• **WORK TO COMPLETE**: Read the lines below, and copy any that contain the string "under".

=== DATASET EXTRACT ===

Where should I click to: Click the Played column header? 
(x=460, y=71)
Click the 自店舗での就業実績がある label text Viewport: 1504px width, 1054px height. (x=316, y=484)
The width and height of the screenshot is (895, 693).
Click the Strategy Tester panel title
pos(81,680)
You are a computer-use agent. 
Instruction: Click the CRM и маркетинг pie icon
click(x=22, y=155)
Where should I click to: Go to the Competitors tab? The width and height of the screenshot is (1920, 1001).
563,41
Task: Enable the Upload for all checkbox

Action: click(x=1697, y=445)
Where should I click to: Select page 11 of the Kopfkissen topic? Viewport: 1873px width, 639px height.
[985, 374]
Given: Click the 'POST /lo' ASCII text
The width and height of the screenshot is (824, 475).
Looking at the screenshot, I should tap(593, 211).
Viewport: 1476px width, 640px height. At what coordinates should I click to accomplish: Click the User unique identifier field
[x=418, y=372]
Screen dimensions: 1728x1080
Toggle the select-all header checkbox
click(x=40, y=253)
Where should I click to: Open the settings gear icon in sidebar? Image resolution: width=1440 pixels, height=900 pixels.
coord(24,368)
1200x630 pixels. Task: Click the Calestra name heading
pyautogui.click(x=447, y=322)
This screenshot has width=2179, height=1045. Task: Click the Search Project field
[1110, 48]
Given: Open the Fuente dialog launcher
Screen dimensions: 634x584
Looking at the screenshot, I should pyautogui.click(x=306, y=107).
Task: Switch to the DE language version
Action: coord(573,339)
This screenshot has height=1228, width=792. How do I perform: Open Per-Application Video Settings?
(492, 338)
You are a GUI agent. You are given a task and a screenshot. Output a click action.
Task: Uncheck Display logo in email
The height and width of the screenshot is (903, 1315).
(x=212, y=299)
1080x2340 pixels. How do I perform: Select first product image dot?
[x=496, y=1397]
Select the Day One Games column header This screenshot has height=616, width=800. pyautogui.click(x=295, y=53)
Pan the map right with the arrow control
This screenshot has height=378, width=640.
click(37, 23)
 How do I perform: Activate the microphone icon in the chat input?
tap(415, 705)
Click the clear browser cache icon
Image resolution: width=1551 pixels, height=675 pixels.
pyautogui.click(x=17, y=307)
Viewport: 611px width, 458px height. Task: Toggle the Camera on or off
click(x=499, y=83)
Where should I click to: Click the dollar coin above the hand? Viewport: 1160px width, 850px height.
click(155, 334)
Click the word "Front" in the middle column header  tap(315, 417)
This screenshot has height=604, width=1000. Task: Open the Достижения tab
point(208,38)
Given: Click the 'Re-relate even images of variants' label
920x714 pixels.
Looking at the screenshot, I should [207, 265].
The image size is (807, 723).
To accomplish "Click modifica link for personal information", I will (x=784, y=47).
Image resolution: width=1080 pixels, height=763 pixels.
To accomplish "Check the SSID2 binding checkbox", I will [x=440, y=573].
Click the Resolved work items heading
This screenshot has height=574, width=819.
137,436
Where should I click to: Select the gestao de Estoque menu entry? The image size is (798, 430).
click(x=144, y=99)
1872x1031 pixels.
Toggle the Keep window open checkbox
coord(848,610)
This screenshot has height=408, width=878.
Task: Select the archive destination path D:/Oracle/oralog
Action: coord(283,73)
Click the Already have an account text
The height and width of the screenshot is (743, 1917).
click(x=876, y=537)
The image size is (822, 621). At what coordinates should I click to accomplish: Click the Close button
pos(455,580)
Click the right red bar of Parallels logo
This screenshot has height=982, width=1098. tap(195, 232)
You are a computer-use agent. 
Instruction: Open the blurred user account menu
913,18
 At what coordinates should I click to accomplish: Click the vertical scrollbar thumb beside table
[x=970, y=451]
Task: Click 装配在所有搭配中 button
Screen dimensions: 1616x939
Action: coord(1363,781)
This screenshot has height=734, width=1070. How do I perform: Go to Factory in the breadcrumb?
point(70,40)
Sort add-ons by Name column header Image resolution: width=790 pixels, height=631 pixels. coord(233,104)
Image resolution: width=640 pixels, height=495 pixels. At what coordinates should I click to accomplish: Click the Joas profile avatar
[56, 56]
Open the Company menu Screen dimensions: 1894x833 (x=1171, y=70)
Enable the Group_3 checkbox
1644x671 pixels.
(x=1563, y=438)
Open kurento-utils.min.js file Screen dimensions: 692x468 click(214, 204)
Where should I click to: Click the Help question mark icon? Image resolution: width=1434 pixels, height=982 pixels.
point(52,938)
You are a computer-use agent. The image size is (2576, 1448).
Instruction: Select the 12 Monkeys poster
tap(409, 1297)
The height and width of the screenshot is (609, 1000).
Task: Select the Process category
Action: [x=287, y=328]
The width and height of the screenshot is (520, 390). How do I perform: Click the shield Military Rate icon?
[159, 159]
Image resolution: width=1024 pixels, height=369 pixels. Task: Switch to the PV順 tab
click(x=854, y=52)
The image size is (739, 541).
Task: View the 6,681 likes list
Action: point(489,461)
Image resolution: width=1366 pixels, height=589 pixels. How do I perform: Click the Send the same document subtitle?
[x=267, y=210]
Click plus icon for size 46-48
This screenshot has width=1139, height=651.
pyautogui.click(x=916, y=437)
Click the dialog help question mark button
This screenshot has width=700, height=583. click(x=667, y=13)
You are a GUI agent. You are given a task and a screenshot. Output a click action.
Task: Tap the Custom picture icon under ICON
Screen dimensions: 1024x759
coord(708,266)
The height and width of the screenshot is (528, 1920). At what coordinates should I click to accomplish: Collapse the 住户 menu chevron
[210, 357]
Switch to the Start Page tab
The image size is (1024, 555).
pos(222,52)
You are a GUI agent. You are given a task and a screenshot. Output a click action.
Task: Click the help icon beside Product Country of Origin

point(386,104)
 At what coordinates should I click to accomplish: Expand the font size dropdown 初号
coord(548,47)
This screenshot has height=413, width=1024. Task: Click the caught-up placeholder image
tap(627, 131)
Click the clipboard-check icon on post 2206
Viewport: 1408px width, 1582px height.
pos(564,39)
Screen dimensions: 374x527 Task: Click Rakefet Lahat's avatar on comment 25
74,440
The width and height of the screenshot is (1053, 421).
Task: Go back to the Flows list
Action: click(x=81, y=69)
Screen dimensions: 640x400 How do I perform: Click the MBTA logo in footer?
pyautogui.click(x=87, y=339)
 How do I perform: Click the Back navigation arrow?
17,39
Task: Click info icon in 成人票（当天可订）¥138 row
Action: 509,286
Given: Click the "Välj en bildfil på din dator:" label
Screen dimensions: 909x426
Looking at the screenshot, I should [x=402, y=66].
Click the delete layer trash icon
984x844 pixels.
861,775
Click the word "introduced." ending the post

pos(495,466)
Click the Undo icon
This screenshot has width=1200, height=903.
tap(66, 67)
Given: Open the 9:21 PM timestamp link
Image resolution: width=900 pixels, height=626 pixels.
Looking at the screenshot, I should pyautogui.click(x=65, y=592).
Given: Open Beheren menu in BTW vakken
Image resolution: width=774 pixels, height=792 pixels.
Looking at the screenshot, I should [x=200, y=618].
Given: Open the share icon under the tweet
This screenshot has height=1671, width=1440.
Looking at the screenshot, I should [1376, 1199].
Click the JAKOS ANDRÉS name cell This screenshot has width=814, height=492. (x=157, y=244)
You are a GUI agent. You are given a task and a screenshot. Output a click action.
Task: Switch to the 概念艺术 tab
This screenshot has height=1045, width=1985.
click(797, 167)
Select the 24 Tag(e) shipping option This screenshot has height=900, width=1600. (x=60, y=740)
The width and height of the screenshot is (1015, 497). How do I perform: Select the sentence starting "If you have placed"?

===

• **ANSWER**:
Task: Tap the Custom picture icon under ICON
Given: Open the share icon under the tweet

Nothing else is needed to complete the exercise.